A workspace is created for each environment, and then a deployment pipeline is set up in the development workspace. A simple interface is used to define which Fabric objects to move from the source workspace (Development in the figure below) to the target workspace (Test in our case), and click ‘Deploy’.

As different environments tend to have different properties – for example, the database they access – Deployment-Rules can be defined for each Fabric object. These ensure that these properties are adjusted accordingly during the deployment process.

However, these deployment rules cannot yet be used for all Fabric objects and only support a pre-defined selection of properties that can be customised. For example, it is not possible to replace parameter values previously defined in code in a fabric notebook.

Overall, Fabric Deployment Pipelines provide an easy entry point to multi-environment development without requiring in-depth Git experience. They are particularly suited to workloads managed by non-technical departments, for example, and are a logical extension of the self-service principle.

2. Branch-based Deployment

The second way to implement a deployment process in Fabric requires that all workspaces representing a particular environment (e.g. Dev, Test and Prod) are linked to different branches of the same Git repository. The functionality of branch-based deployment is similar to the feature branch development process characterised in the following diagram. In principle, however, the branch-based deployment process can be combined with any development process as long as a Git integration is set up.
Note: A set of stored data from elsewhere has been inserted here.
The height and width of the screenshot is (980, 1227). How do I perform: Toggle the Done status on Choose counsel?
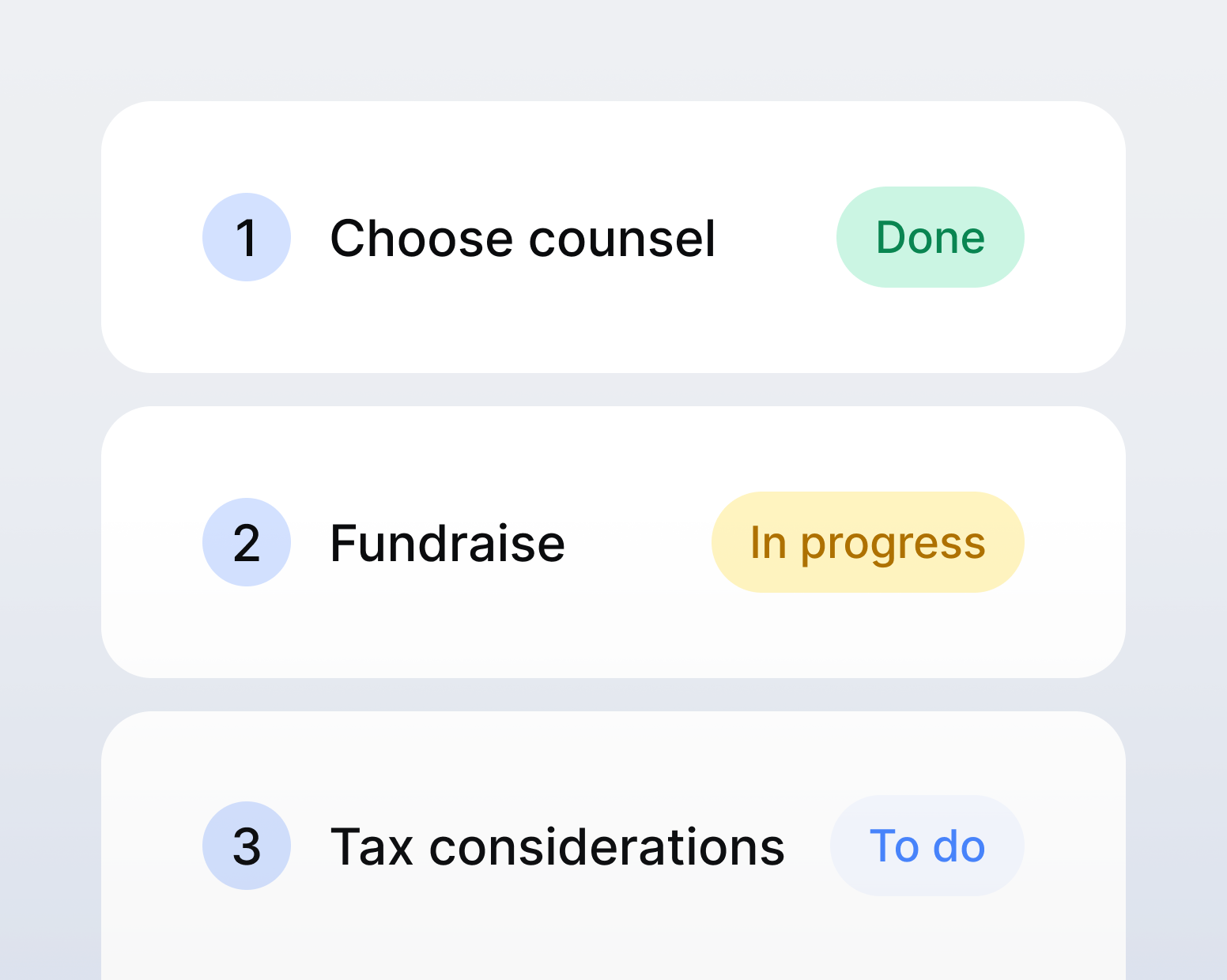point(930,237)
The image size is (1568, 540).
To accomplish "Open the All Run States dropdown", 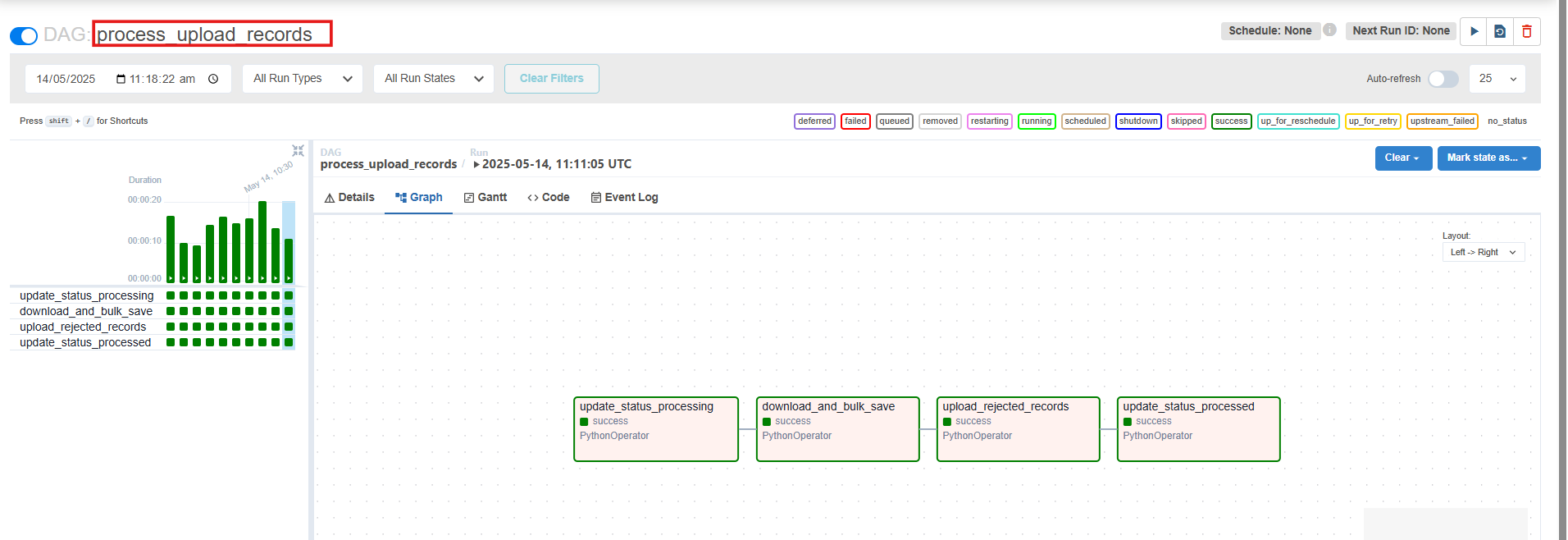I will pos(433,79).
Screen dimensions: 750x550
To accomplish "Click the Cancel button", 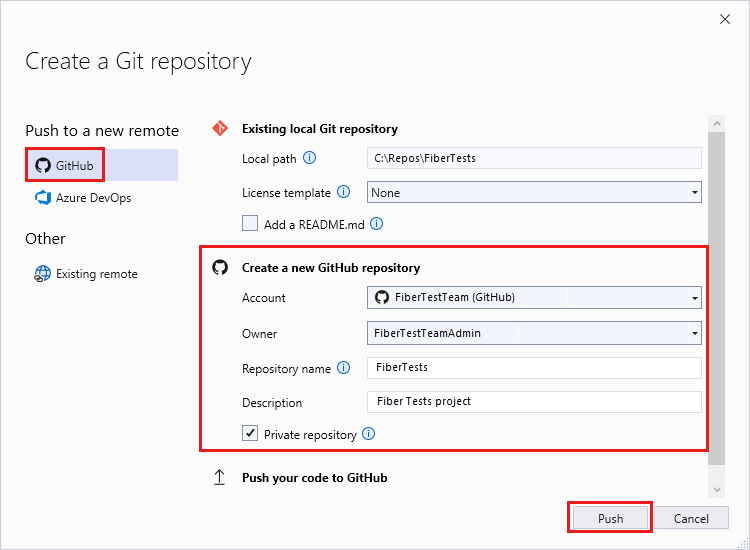I will [x=691, y=519].
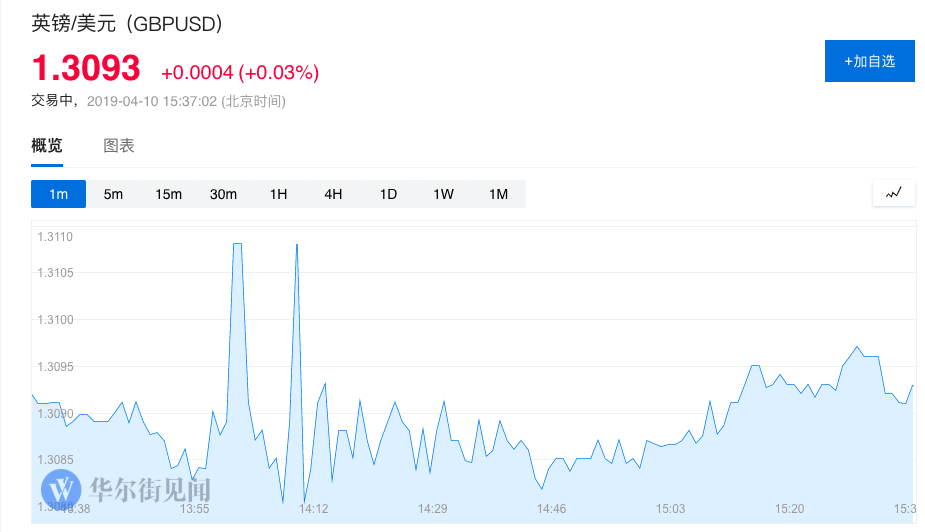Select the 1M monthly timeframe
Screen dimensions: 925x532
498,194
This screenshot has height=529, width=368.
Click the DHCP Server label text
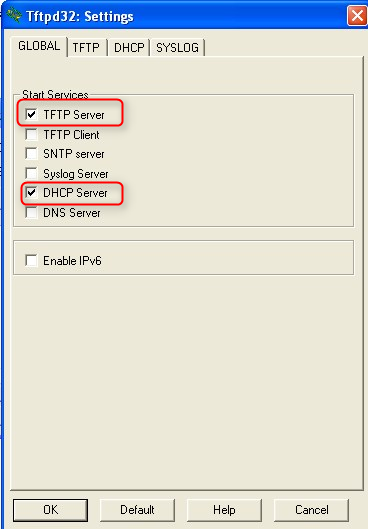(75, 193)
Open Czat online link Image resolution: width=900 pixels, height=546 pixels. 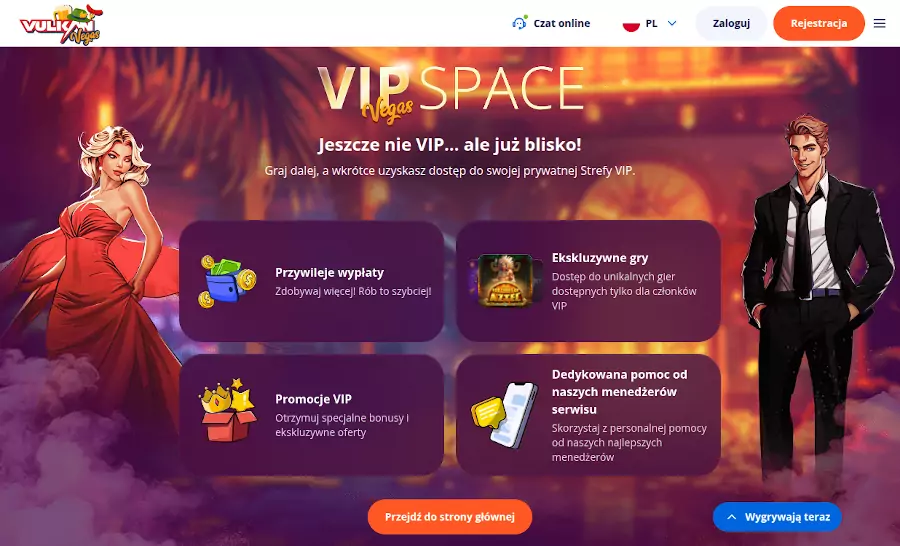pyautogui.click(x=551, y=23)
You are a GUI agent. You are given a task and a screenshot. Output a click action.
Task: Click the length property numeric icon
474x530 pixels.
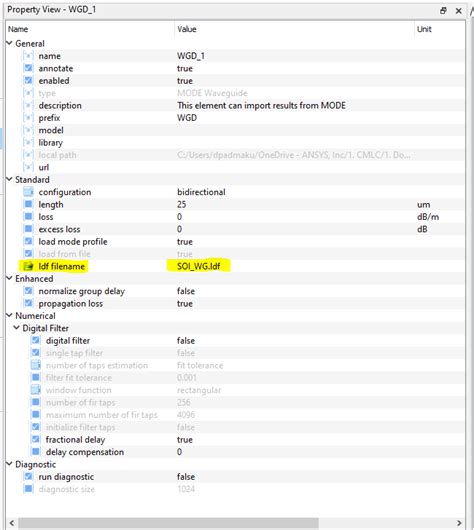28,204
This process uses the functionality of Azure DevOps Pipelines (or GitHub Actions), which automatically react to changes in repository branches and can trigger specific processes.

Image source

Once a new development state has been created in the development environment (Dev.) and is ready for deployment, a pull request (PR) is created in a test branch in the repository. Reviewers can review and approve the new changes in this branch.
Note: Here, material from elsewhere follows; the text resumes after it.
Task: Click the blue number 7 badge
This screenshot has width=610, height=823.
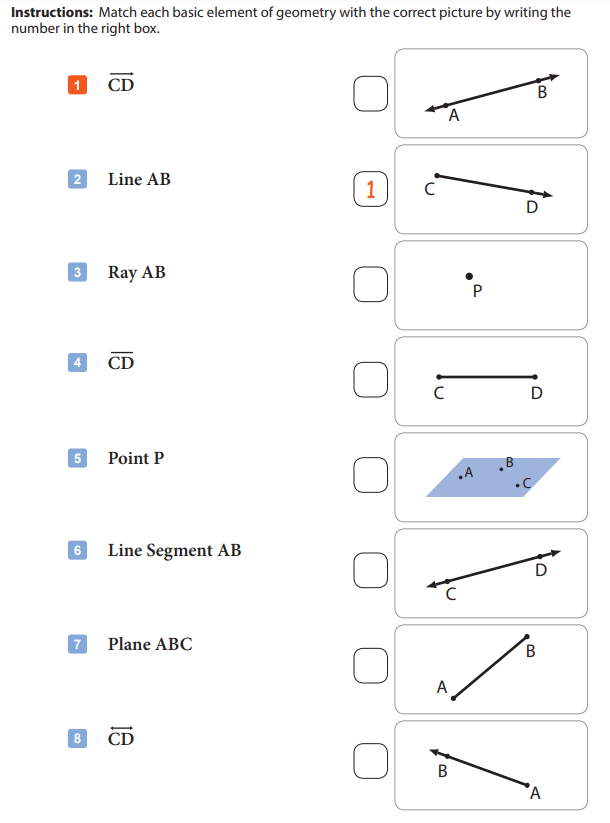Action: point(77,643)
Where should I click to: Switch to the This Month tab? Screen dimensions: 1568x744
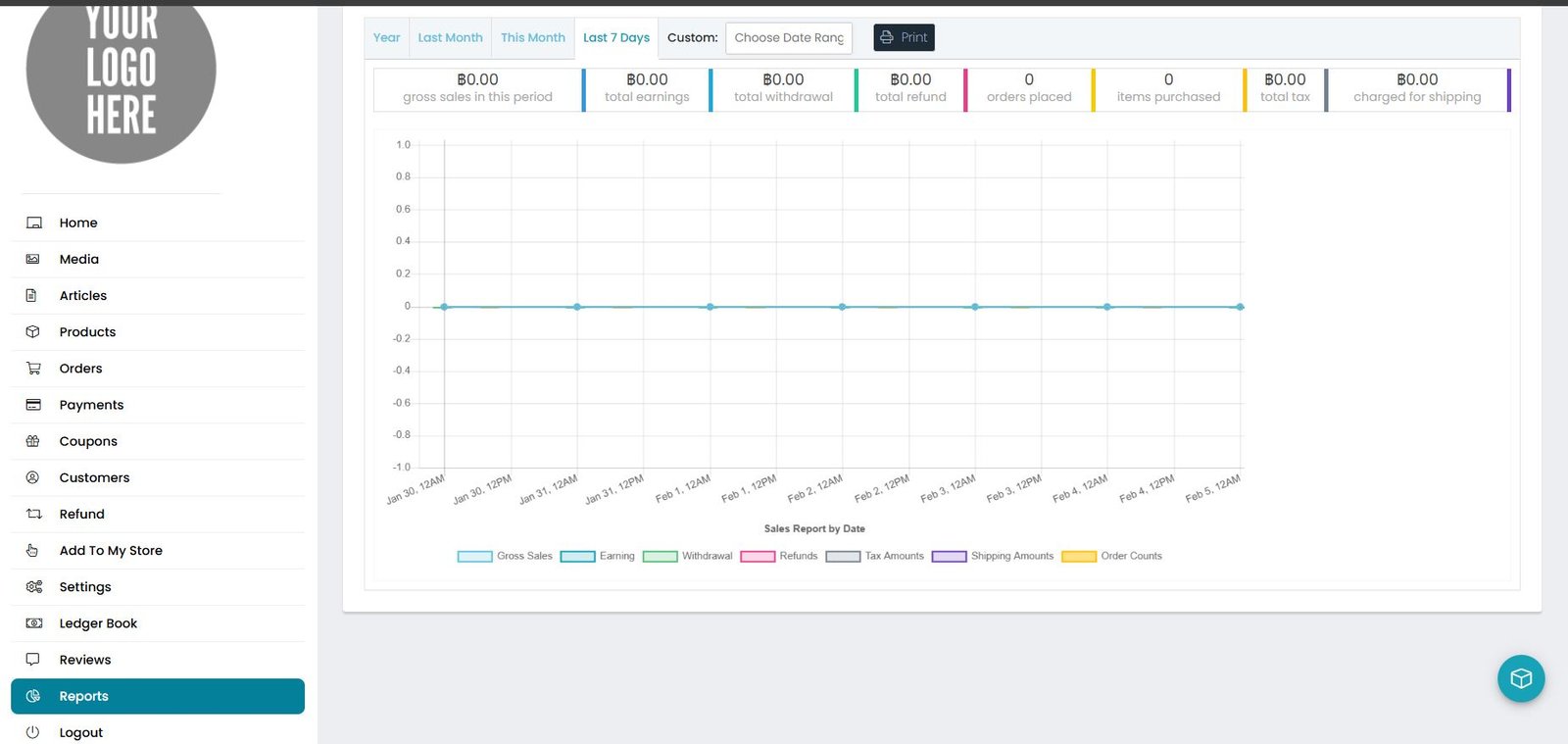[532, 38]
Once the test branch is released and updated, a DevOps pipeline is automatically started to perform various actions on the object definitions in that branch. This pipeline can, for example, adjust environment parameters (such as database connections), run automated tests on the code, or ensure that the code adheres to style and naming conventions.

The customised code is then stored in another branch, such as Test-Release. This test-release branch is connected to the test workspace in Fabric. A second pipeline responds to updates to this branch and uses an API to ensure that the status of this branch is transferred to the Fabric workspace.
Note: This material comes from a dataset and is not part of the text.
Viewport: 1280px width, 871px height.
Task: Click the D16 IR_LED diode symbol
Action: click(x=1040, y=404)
Further testing, such as data quality testing, can then be performed directly in Fabric in the test workspace before the code is moved to the production workspace in an analogous process.

In addition to an understanding of Git, this form of deployment process requires experience in setting up Azure DevOps pipelines or GitHub actions, and is therefore designed for experienced developers and critical workloads. However, using professional deployment tools then provides full flexibility to design the deployment process and integrate advanced steps such as code testing.

Working with dedicated branches per environment also makes it easy to manage different versions in each environment and roll back to previous versions quickly.

3. Release-Pipeline Deployment

Another way of deploying in Fabric is not to connect each workspace directly to a branch in a repository using the built-in options, but to deploy directly to each workspace from a shared master branch using Build- und Release-pipelines.

Image source

In this approach, as in the previous process, a build pipeline can exchange environment parameters (such as database connections) depending on the target environment, perform automated tests on the code, or ensure that the code conforms to style and naming conventions. In this approach, the result is not stored in a separate branch, but is passed as an artifact to, for example, a release pipeline. This then uses the Fabric Item API to deploy the relevant Fabric objects or changes to the target workspace.

Libraries such as the fabric-cicd Python Library can be used to simplify interaction with the Fabric API.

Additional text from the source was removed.